Kehidupan ekonomi yang awalnya baik tiba-tiba berubah 180 drajat, sejak papa harus membayar melunasi hutang temannya di Bank, tanah yang akhirnya di sita Bank, kapal yang karam, di tipu orang Aceh yang mengaku saudagar, akhirnya lambat laun usaha peternakan papa bangkrut, gulug tikar, karena harus membayar gaji karyawan, juga sewa tempat atau tanah yang menjadi tempat peternakan papa.
Namun ambisinya untuk beternak sapi masih berkobar. Dahulunya aku sekolah di TK pertiwi dan kakak sekolah di SD Pertiwi selalu pulang gendong di bahu papa, tapi sejak kejadian itu, ditipu oleh teman-temannya, aku dan kakakku sekolah di SD Negeri di sudut kota. Dan ibu berubah menjadi kepala rumah tangga, memiliki perannya sebagai pencari rezeki, ibu, dan istri.
Ujian rumah tangga, ujian kesabaran bagi ibu saat papa jatuh terpuruk tak bersisa, ya karena tak mau mendegarkan kata istri dan ibu di anggap bodoh, tidak megerti arti persahabatan, papa menjadi hancur tak bersisa, tanpa uang sepersenpun.
aku harus ikut ibu pindah pidah rumah kontrakan. "kita berteduh di sini ya nak" ujar ibu sambil memegang tanganku erat agar tak jatuh di lantai yang basah karena air hujan.
Rumah kontrakan kami jauh kedalam, dekat dengan bukit dan sawah, ya walau tinggal di kota, tapi dengan kehidupan ekonomi yang sembrautan terpaksa ibu mengontak rumah di pinggir kota.
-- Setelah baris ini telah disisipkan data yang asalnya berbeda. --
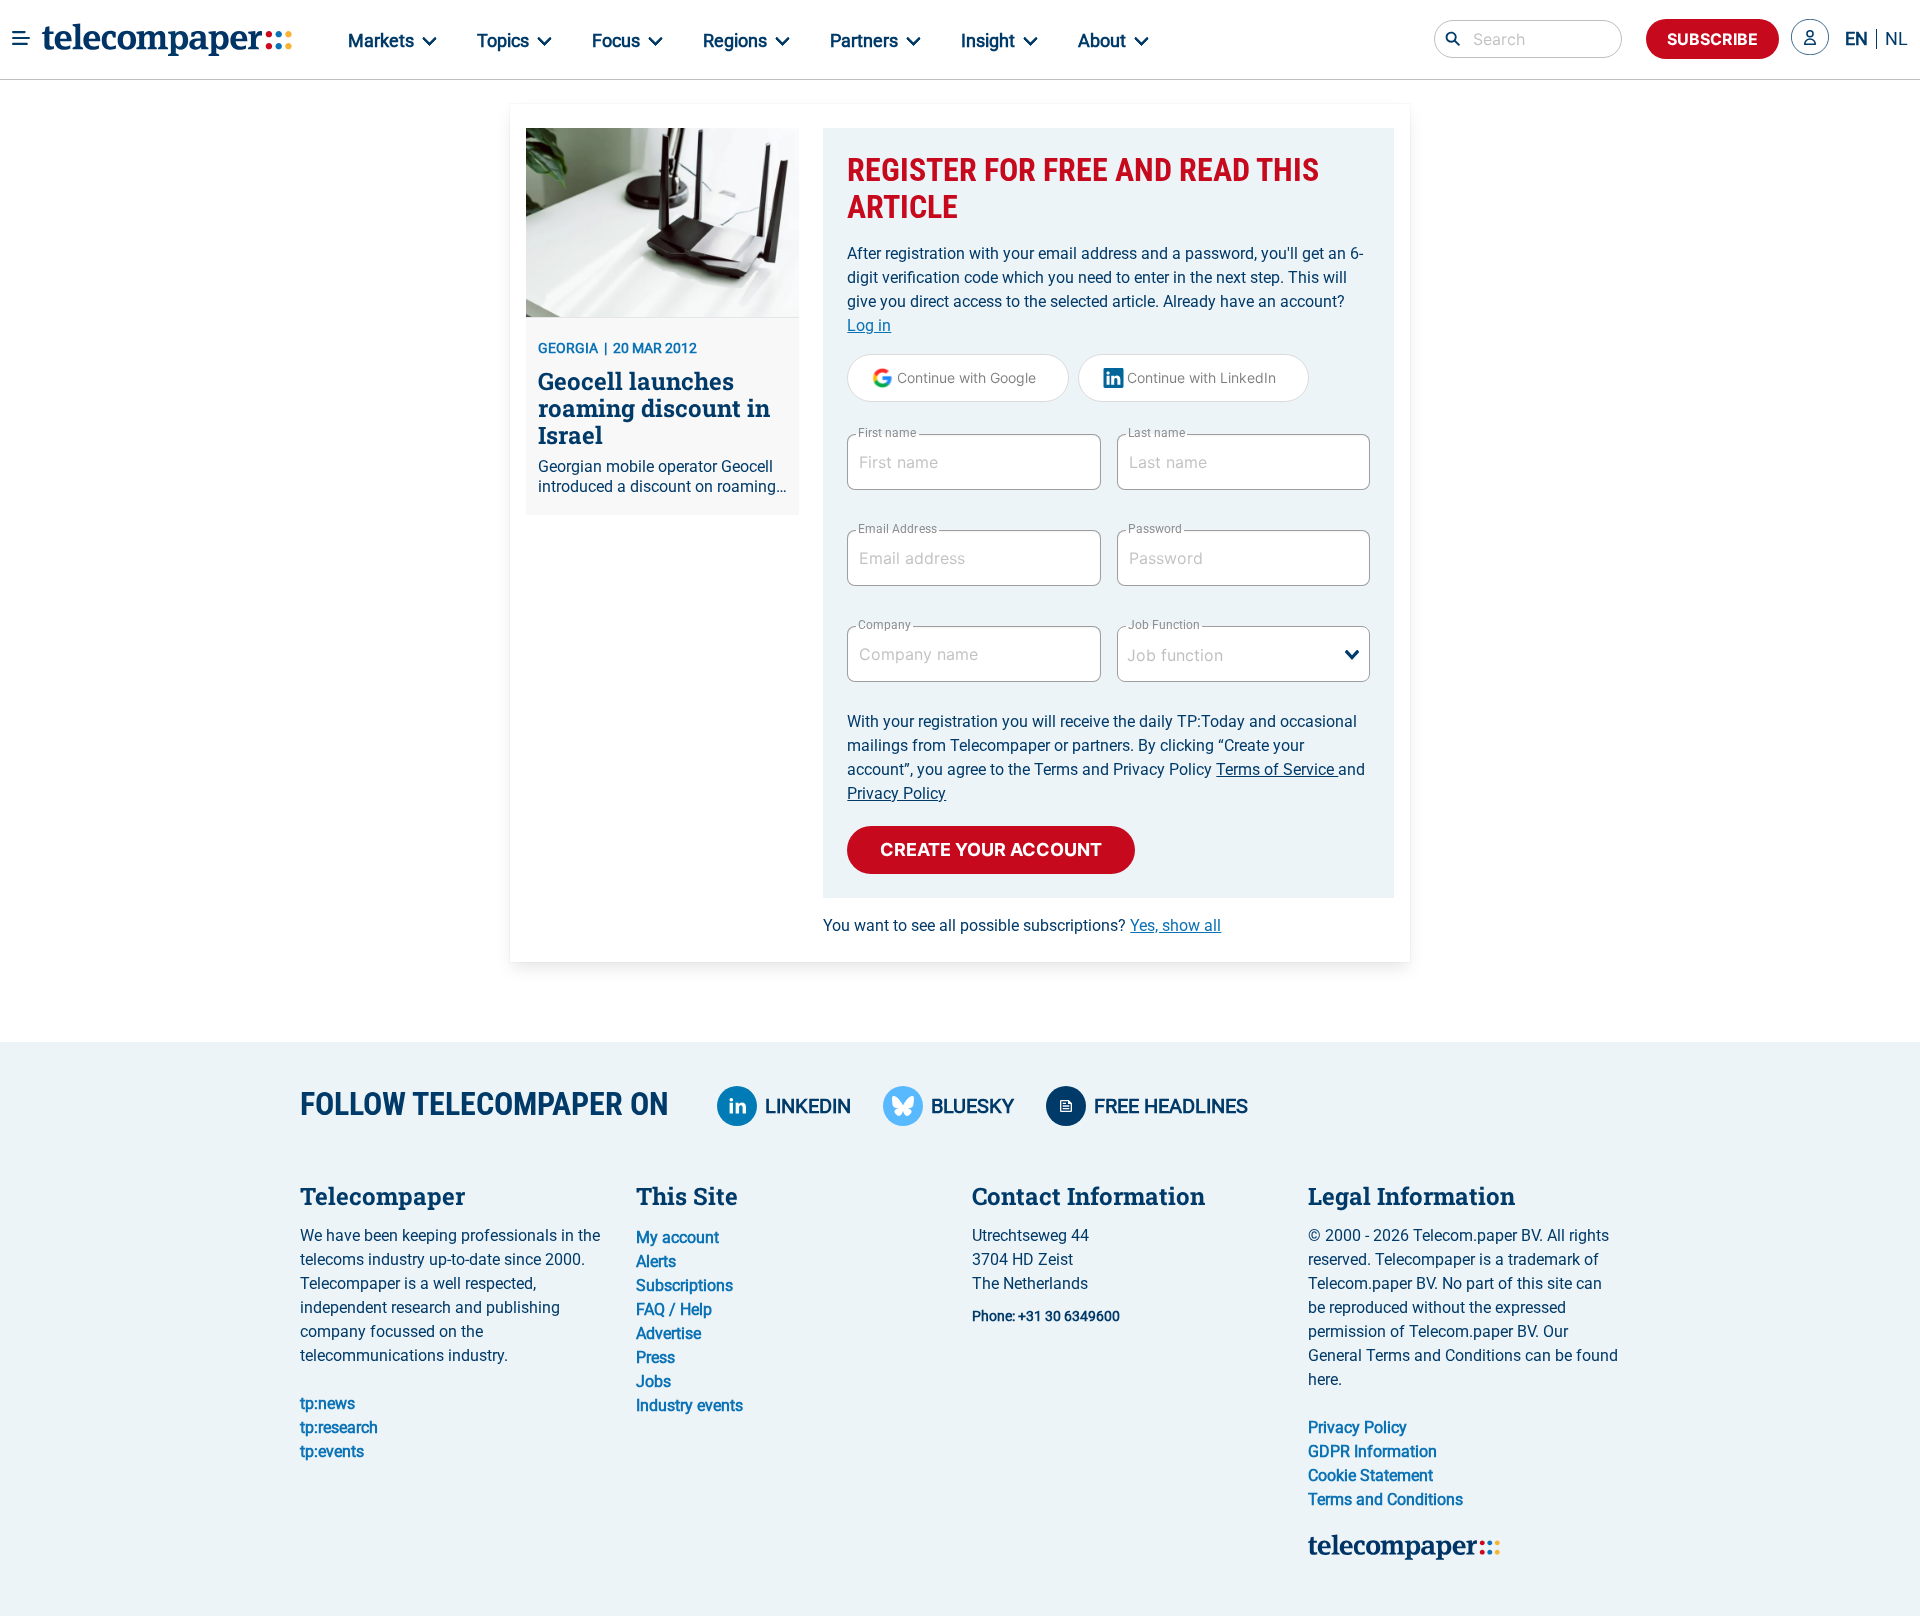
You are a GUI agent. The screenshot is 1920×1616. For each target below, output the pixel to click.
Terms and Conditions (1385, 1499)
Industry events (689, 1405)
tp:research (339, 1427)
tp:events (332, 1451)
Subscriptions (684, 1285)
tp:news (327, 1403)
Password (1155, 529)
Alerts (656, 1261)
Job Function (1164, 625)
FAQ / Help (674, 1309)
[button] (1810, 39)
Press (655, 1357)
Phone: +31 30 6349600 (1046, 1316)
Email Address (897, 529)
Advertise (668, 1333)
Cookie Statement (1370, 1475)
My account (677, 1237)
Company (884, 625)
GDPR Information (1372, 1451)
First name (887, 433)
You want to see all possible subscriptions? (1022, 925)
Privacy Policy (896, 793)
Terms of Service (1277, 769)
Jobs (653, 1381)
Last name (1156, 433)
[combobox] (1243, 654)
Aku berteduh dengan ibu di tepi teras sebuah kedai yang menjual sate kala itu. ya dalam dinginnya hujan aku menjadi lapar dengan aroma masakan yang keluar dari dalam kedai sate. ya disana ada sebuah keluarga dengan anak yang seumuran denganku kala itu. aku menelan ludah karena ingin, karena lapar, tapi wajah ibuku sedih menatapku, ibu tak ada uang, nanti ibu belika ya, kalau ibu dapat rezeki, bisik ibu di telingaku.